Studien bestätigen Heilwirkung
Die Heilkraft liegt im Speichel: Er enthält mehr als 100 bioaktive Substanzen, unter anderem eben das blutverdünnende Hirudin. Beim Saugen geben die Blutegel ihre Substanzen mit dem Speichel in die klitzekleine Wunde, die ihr «Biss» verursacht. Das Sekret wirkt entzündungshemmend, schmerzstillend und durchblutungsfördernd. Laut einer Publikation der Universität RWTH Aachen hat sich die Wirkung der Blutegeltherapie bei Kniearthrosen zum ersten Mal in einer placebo-kontrollierten klinischen Studie nachweisen lassen. Das Resultat: beachtliche Erfolge bei geringen Risiken und Nebenwirkungen.

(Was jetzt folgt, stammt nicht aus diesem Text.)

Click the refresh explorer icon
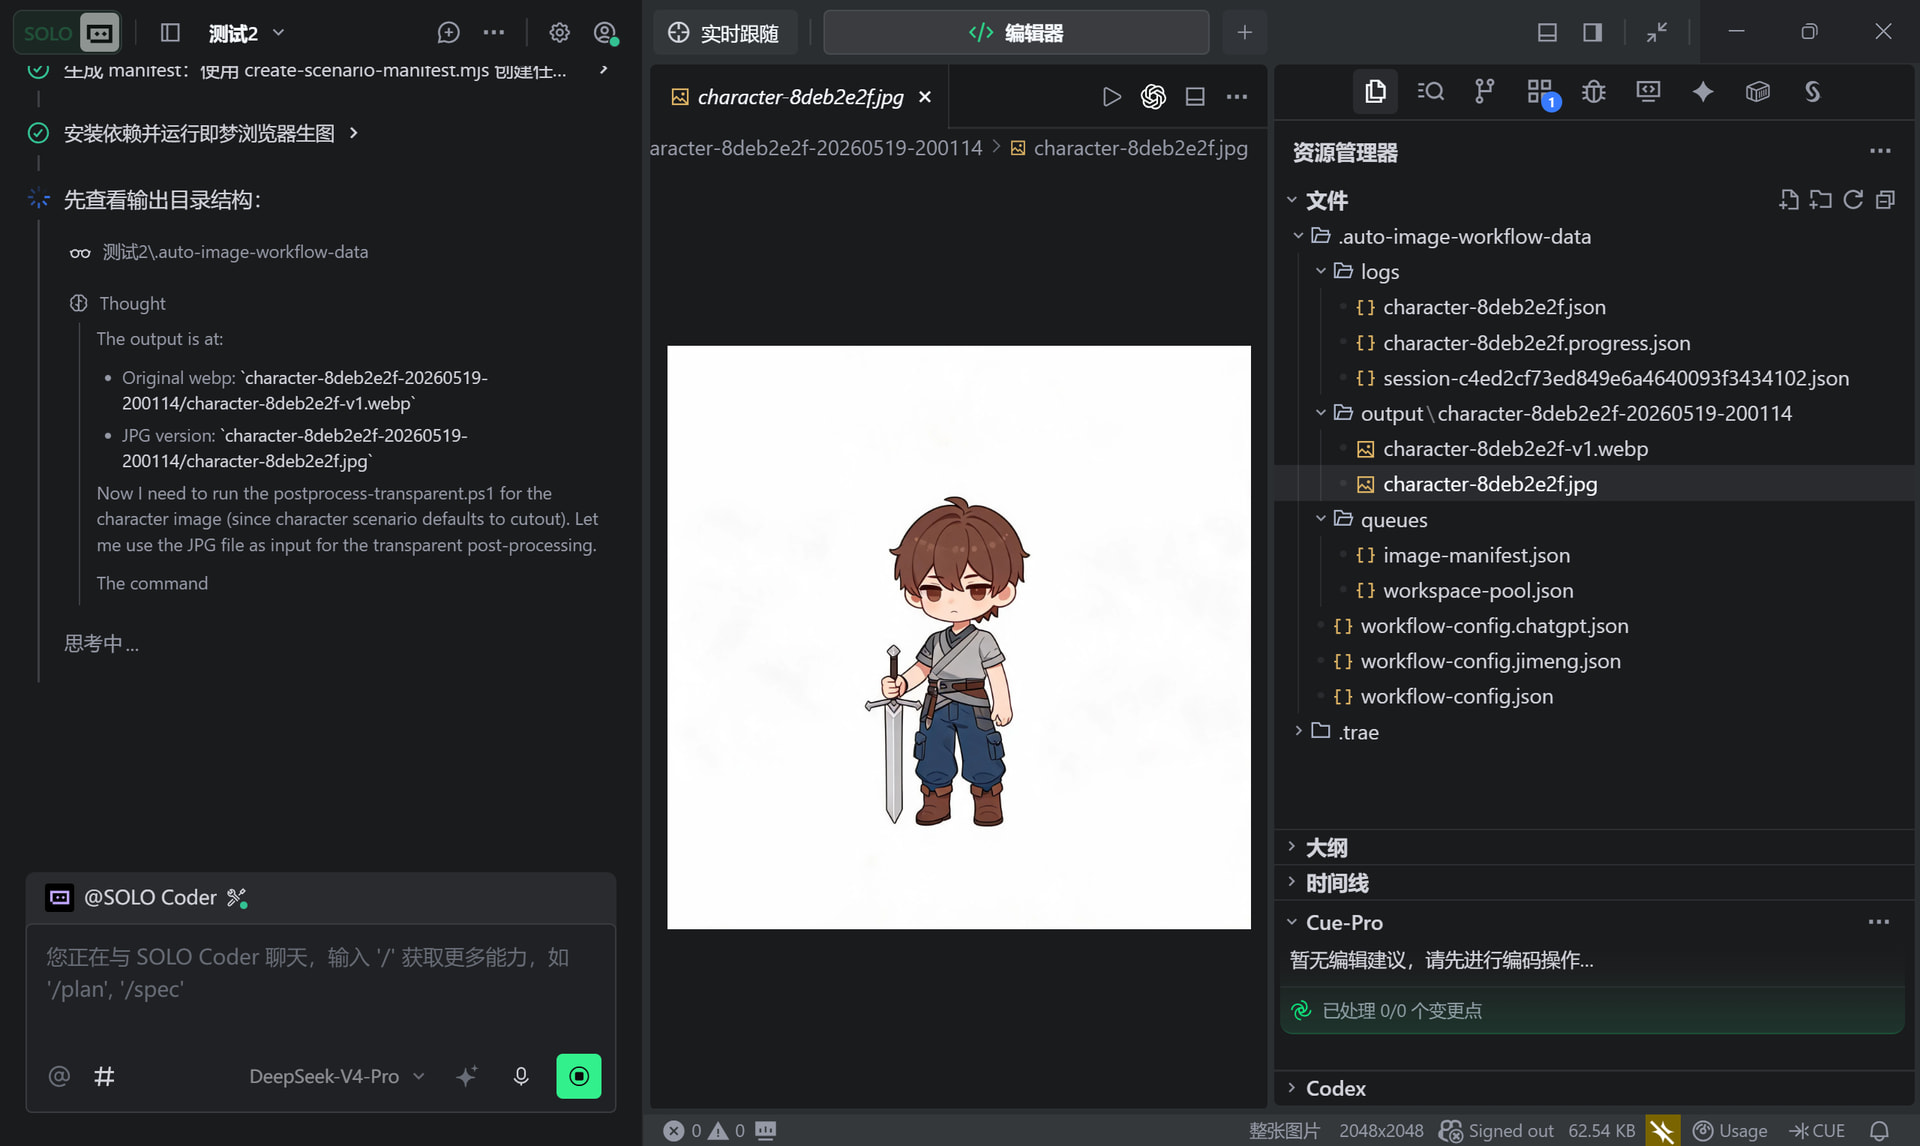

Besonders die Schmerzsituation verbesserte sich, Patienten erlangten ihre Beweglichkeit zurück. Beim Sport- und Freizeitverhalten sei allerdings nur eine geringe Verbesserung zu erwarten.
Gut abgeschnitten hat die Egeltherapie auch in einer randomisierten kontrollierten Studie der Medizinischen Fakultät der Uni Duisburg-Essen. Untersucht hat man dort die Wirksamkeit der Blutegelbehandlung beim «Tennisellbogen». Eine Gruppe wurde mit Blutegeln, die andere mit dem Schmerzmittel Diclofenac (Gel) behandelt. Keine Person wusste, mit welcher Methode sie therapiert wird. 45 Tage später zeigte sich bei beiden Gruppen eine deutliche und vergleichbare Reduktion der Schmerzen, die Patienten der Blutegeltherapie freuten sich zusätzlich noch über eine starke Verbesserung der funktionellen Beschwerden.

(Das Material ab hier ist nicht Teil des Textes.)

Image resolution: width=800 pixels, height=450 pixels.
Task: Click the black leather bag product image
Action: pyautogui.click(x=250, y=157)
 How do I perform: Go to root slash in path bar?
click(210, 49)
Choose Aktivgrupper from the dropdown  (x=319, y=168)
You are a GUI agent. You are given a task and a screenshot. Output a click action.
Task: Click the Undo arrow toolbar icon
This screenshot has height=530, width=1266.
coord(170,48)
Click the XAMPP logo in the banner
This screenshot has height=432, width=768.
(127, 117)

In spezialisierten Laboren werden die Tiere gezüchtet.
Es braucht erfahrene Therapeuten
Andreas Eggimann wendet die Blutegeltherapie schon seit zehn Jahren an. «Mit sehr guten Erfolgen bei Entzündungen, akuten und chronischen Leiden», wie er sagt. Vorteile dieser Therapie sind für ihn, dass sie oft schnell wirkt und scheinbar unlösbare gesundheitliche Probleme beheben kann. Allerdings eignet sich die Blutegelanwendung nicht für alle Menschen: Bei bestimmten Medikationen und Zirkulationsstörungen dürfen die Tierchen nicht angesetzt werden. Der Grund: Es könnten, sagt Andreas Eggimann, nach einer solchen Therapie schon mal Komplikationen auftreten, «allerdings sehr selten, bei uns ist das in den letzten fünf Jahren nie vorgekommen». Wichtig sei natürlich, dass Blutegelanwendungen von erfahrenen Therapeuten durchgeführt würden.
Die medizinischen Blutegel dürfen nur einmal verwendet werden, danach kommen die vollgesogenen und schlafenden Tierchen in den Tiefkühler, werden so sanft getötet und fachgerecht entsorgt. In der Natur aussetzen darf man sie nicht. Das gilt auch umgekehrt: Die freilebenden Blutsauger sind in der Schweiz rar und deshalb geschützt, sie dürfen nicht mitgenommen werden.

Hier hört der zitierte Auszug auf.